Por causa da pandemia, todos estão trabalhando remotamente. Lindau faz o trabalho em casa, sozinho numa mesa, diante de um computador. “Eu estudo e avalio os resultados das análises que fiz no laboratório, entre 2018 e 2019, das amostras de gelo que coletei em 2017, no pico Nevado Illimani, a segunda montanha mais alta da Bolívia”, conta. Lindau é um entre muitos doutores recém-formados no Brasil que veem o desemprego rondar. É cada vez maior o número de jovens profissionais com doutorado que não conseguem atuar de acordo com sua qualificação. Há uma taxa de crescimento natural do número de doutores formados a cada ano. Então, também é normal que o de doutores empregados e daqueles que não conseguem trabalho em suas áreas também cresça. O que ocorre, porém, é que o segundo grupo está aumentando bem mais.
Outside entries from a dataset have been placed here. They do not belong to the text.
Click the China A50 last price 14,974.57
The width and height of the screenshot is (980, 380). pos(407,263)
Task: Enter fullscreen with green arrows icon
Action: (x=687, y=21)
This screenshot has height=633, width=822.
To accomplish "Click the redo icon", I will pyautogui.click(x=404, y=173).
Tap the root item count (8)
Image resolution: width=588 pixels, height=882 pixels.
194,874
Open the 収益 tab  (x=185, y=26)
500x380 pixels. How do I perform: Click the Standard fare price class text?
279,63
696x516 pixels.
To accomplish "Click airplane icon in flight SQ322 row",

De acordo com dados do Centro de Gestão e Estudos Estratégicos (CGEE), órgão ligado ao Ministério da Ciência, Tecnologia e Inovações (MCTI), entre 2014 e 2017, últimos dados oficiais disponíveis, o total de doutores no país passou de 168.677 para 229.732, o que representa um crescimento de 36,1%, enquanto o número de empregados formais foi 127.271 para 166.129, ou seja, um aumento menor, de 30,5%. O problema maior é o número de doutores sem emprego formal na sua área de especialização, que passou de 41.406 para 63.603 no mesmo período, um salto de 53,6%.
Muitos dos doutores recém-formados não estão tecnicamente desempregados, mas trabalham em ocupações muito aquém daquelas para as quais se prepararam ao longo de anos. Para ter como pagar as contas, aceitam funções e salários abaixo de sua qualificação – e vivem a frustração de não ver os resultados de todo o tempo de investimento em sua formação, que leva anos, além da sensação de desperdício de tempo e de dinheiro, deles e do país.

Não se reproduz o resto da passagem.